[DATA RECORDS]
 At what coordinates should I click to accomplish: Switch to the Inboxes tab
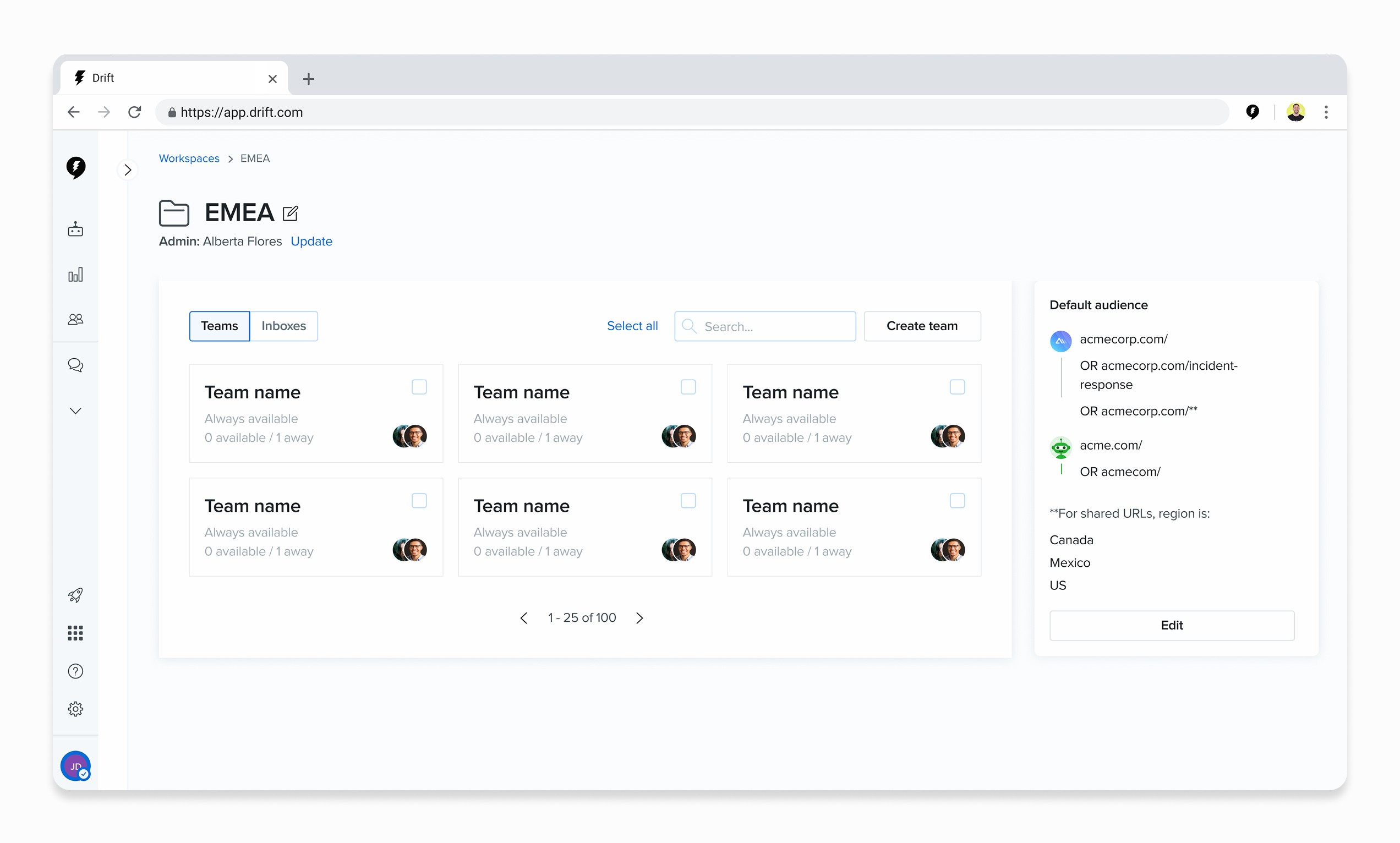283,326
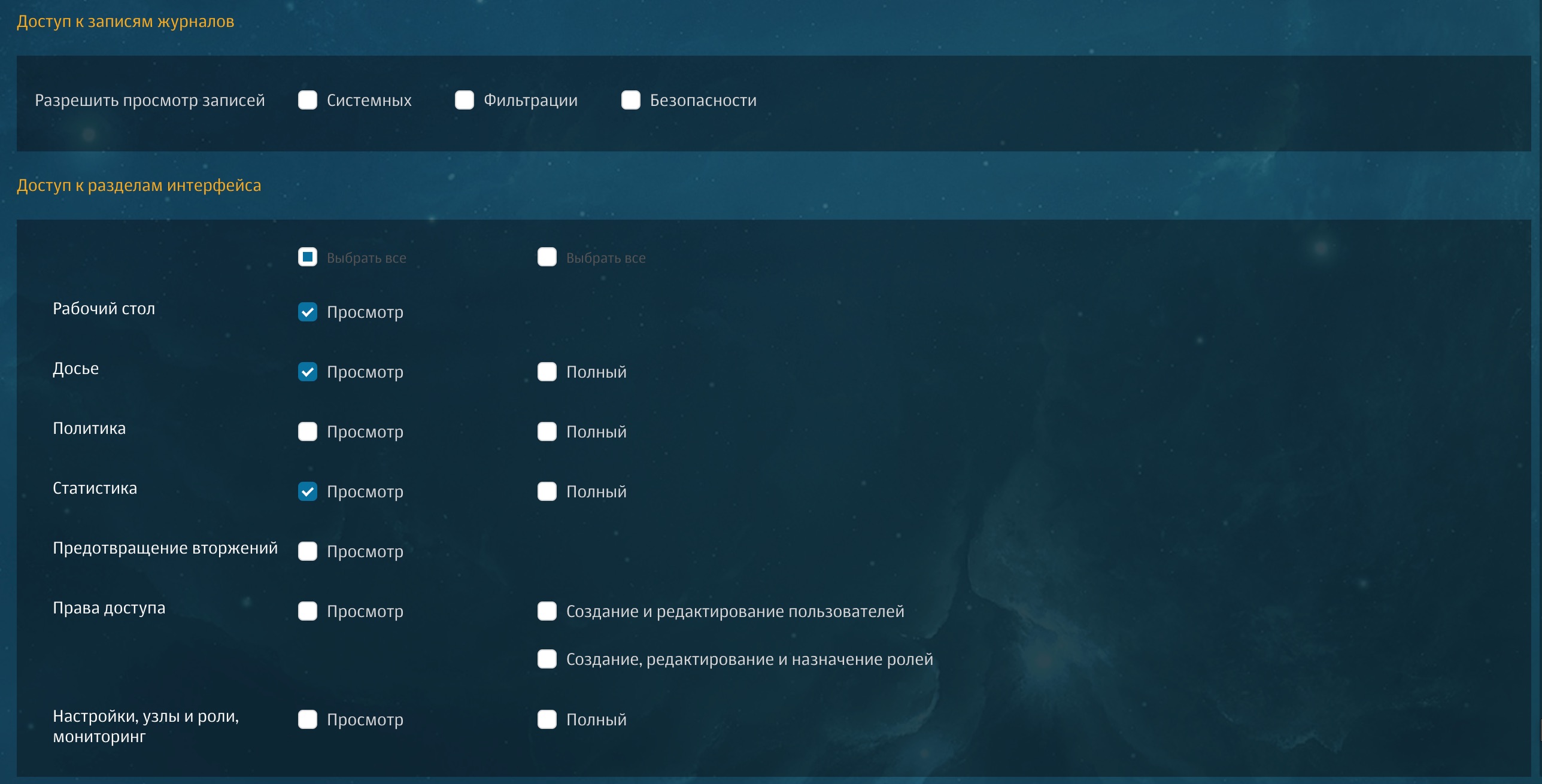Check Просмотр for Предотвращение вторжений
The height and width of the screenshot is (784, 1542).
pos(308,551)
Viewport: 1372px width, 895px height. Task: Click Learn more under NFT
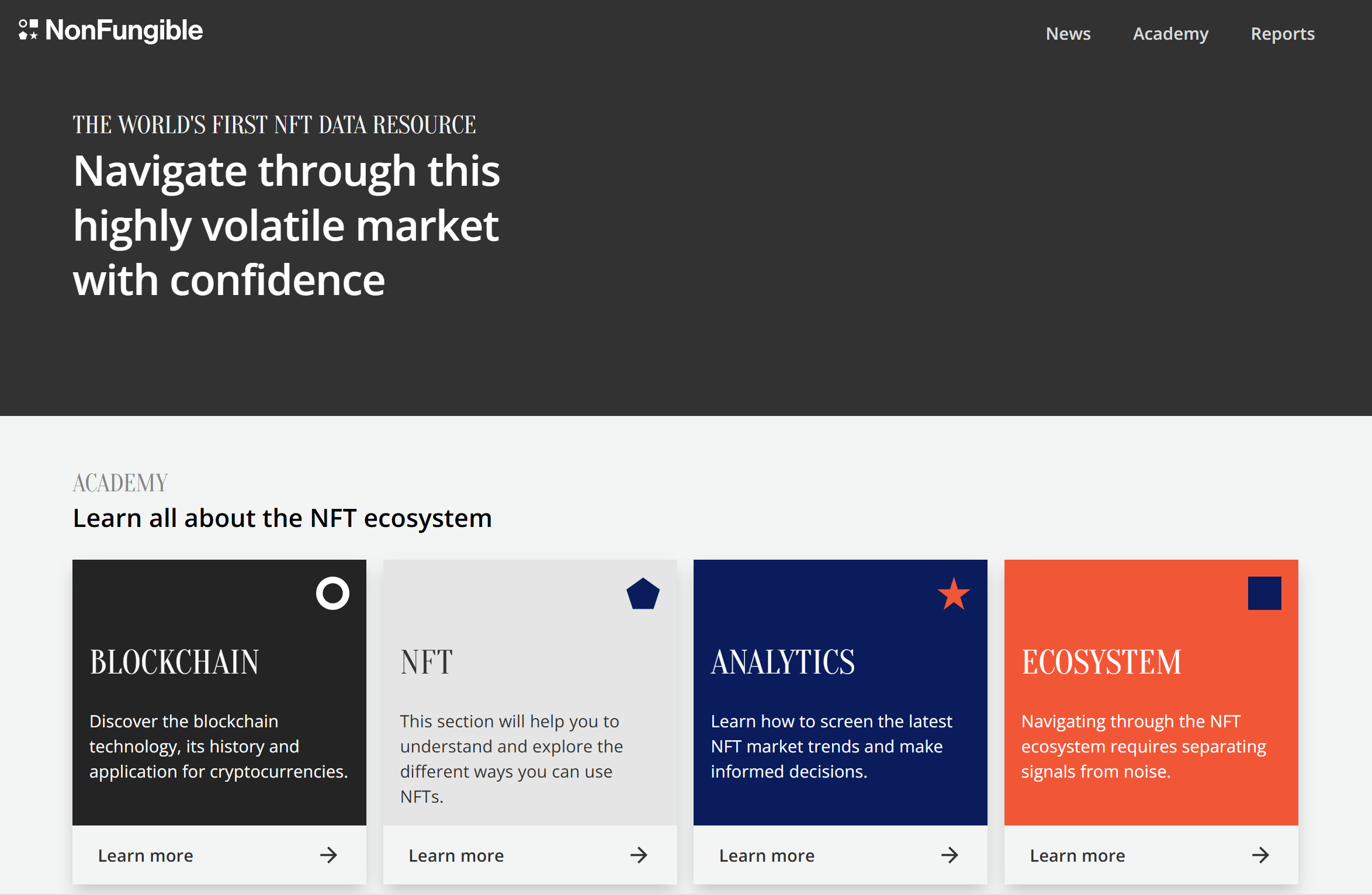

[EXERCISE]
Copy out the material word for word, without any images.

[EXERCISE RESULT]
 At what coordinates should I click to accomplish: Switch to the Inboxes tab
283,326
Check Просмотр for Предотвращение вторжений
The height and width of the screenshot is (784, 1542).
pos(308,551)
Viewport: 1372px width, 895px height. Task: Click Learn more under NFT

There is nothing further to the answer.